> WHAT THIS TASK INVOLVES
Using the records below, locate all lines containing "icon" and return them.

> DATA SECTION
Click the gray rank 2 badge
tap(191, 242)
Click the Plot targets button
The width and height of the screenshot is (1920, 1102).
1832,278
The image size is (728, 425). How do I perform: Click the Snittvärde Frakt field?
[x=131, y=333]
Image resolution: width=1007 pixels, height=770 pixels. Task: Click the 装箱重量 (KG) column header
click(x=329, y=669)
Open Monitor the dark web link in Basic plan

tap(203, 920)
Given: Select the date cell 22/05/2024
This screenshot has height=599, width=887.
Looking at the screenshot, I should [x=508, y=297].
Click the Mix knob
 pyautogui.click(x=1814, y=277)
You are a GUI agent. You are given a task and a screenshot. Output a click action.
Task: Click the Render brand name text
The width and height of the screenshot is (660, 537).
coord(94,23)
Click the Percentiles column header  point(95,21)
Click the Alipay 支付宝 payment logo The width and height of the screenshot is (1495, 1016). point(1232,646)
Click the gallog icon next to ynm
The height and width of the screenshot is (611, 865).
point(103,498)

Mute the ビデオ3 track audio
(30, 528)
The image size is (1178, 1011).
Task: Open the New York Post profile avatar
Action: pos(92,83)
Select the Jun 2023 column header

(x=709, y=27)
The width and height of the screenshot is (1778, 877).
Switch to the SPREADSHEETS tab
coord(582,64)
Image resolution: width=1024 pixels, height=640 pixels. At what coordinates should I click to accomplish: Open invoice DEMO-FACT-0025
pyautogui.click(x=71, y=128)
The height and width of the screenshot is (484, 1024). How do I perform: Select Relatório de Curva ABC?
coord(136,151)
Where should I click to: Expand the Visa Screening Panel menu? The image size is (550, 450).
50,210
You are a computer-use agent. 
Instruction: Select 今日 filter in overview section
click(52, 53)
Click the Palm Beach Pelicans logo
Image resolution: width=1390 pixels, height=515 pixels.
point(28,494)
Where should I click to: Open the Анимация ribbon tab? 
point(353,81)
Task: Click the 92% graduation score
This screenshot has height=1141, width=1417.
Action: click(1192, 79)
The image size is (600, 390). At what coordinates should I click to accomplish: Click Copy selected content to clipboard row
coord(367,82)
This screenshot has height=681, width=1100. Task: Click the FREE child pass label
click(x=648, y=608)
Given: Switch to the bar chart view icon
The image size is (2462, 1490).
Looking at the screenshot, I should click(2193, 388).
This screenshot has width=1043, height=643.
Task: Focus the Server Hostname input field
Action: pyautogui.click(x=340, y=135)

> RESPONSE AREA
Click the gallog icon next to ynm
Given: Switch to the bar chart view icon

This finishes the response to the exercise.